Coronado’s Naval Special Warfare Center made history on July 15th, 2021 as it welcomed its first woman. While her name has not been shared, as is common with military personnel, some in the Navy are speaking out about her. Rear Adm. H. W. Howard, commander, U.S. Naval Special Warfare Command, states “Becoming the first woman to graduate from a Naval Special Warfare training pipeline is an extraordinary accomplishment, and we are incredibly proud of our teammate.”
This triumph is not the end, but the beginning. Next, the Special Warfare Combatant-Craft Crewmen (SWCC) will report to either a Special Boat Team or follow-on training. SWCCs are said to be experts in covert insertion and extraction, utilizing weapons, navigation, radio communication, first aid, engineering, parachuting and special operations tactics.
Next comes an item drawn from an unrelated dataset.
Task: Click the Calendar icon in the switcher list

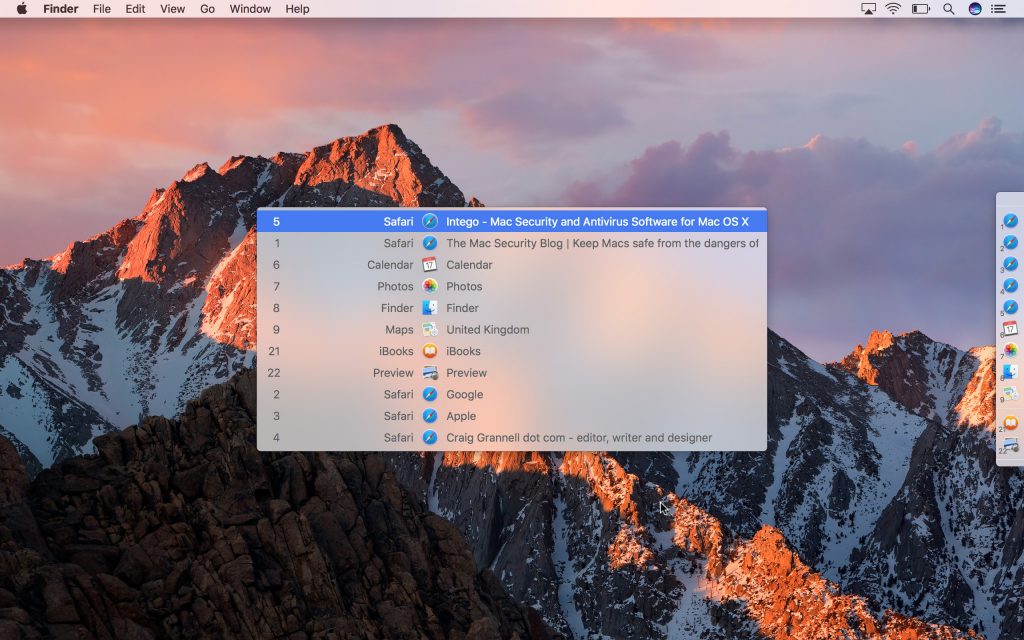Action: [x=430, y=265]
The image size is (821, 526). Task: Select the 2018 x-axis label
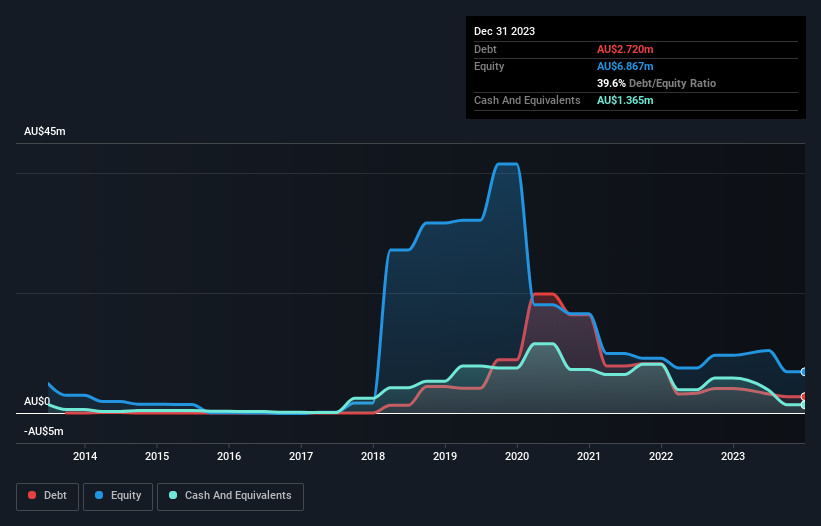[373, 456]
While many, especially in Coronado, are well aware of our SEAL population, SWCCs tend to be under the radar. “From shallow rivers to distant shores, the United States depends on an elite defense force known as Special Warfare Combatant-Craft Crewmen, or SWCC. You may have never heard of them, and that’s on purpose—their missions are the kind the Navy keeps quiet because of how vitally important they are. As the Sailors who insert and extract Navy SEALs from classified locations around the world, they are true warriors—highly trained, disciplined and distinguished. Their motto is ‘On Time, On Target, Never Quit,’ and they live up to every word.”
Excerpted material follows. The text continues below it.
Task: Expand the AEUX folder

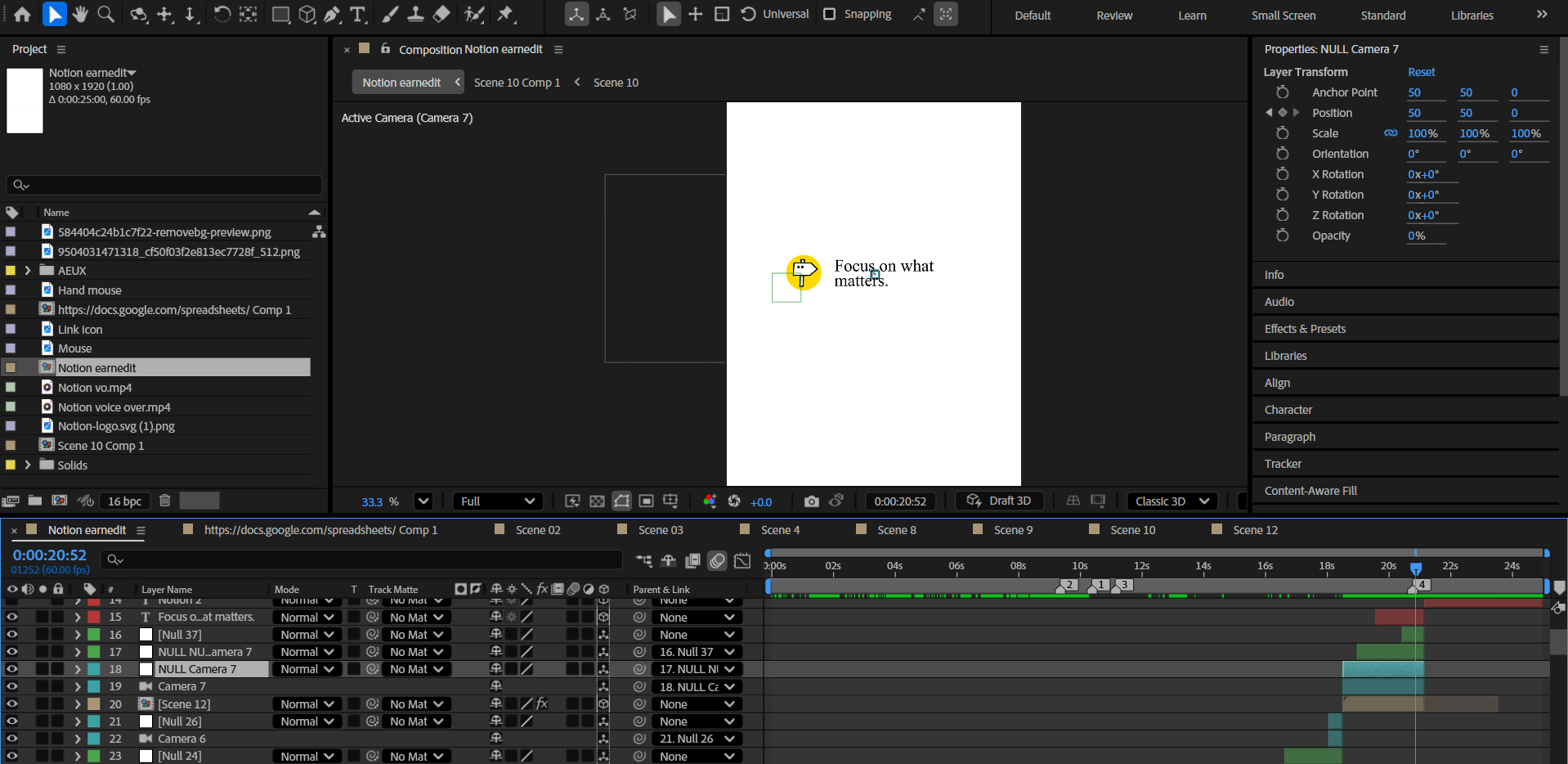Action: 28,271
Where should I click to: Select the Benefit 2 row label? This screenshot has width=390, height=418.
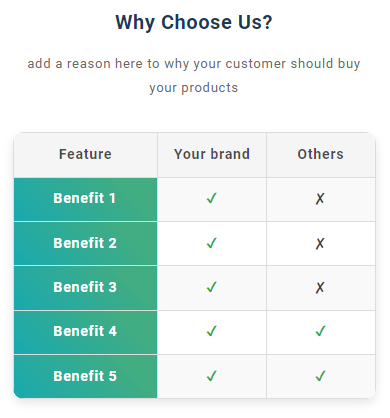[85, 243]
When asked if this was the first woman to attempt this role, Lt. Kara Handley shared, “No, 18 women have tried for SWCC or SB (Special Warfare Boat Operators). She was the first woman to make it.” Debunking the question of if the process was made easier for a woman, Lt. Handley says, “No, we have gender neutral qualifications.”
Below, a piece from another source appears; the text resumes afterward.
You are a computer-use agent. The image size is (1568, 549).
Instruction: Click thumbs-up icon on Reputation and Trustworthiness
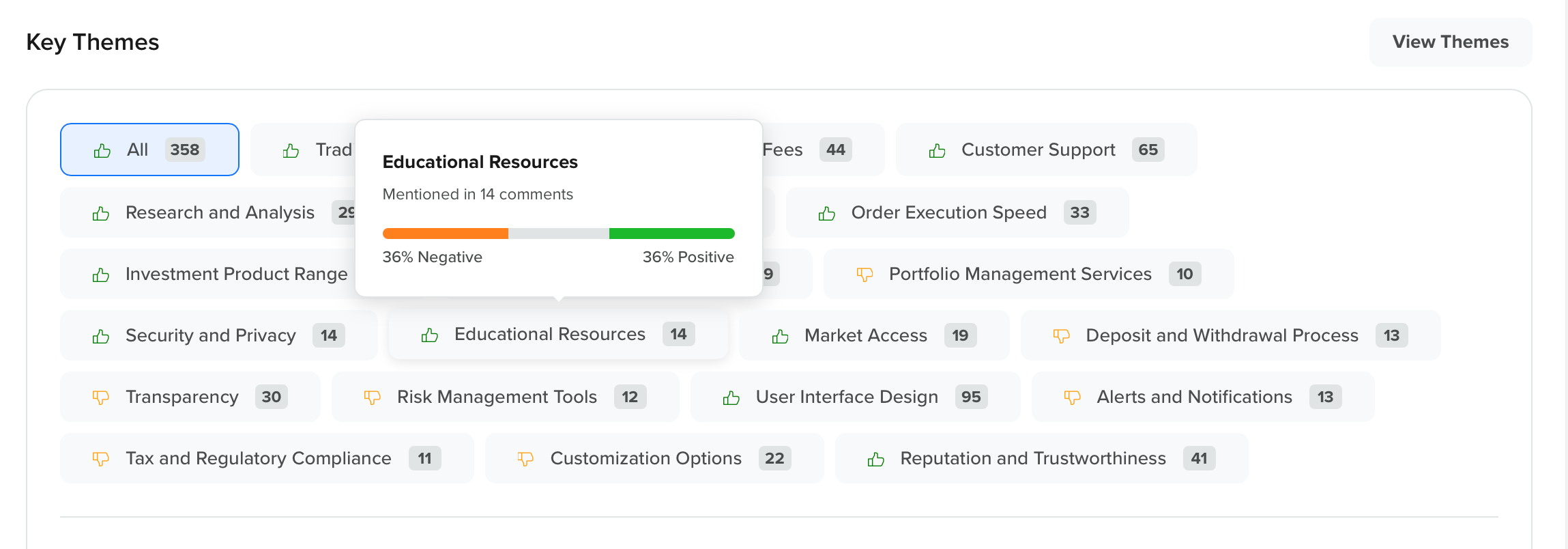(x=875, y=459)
The Naval Special Warfare (NSW) Center is located on Coronado’s Naval Amphibious Base and provides initial assessment, selection and advanced training to the Sailors who make up the Navy’s SEAL and Special Boat communities. Graduates of any NSW assessment and selection pipeline have met the rigorous standards to enter their chosen profession, demonstrating they possess the character, cognitive and leadership attributes required to join the force. Historically, about 35 percent of SWCC candidates make it to graduation.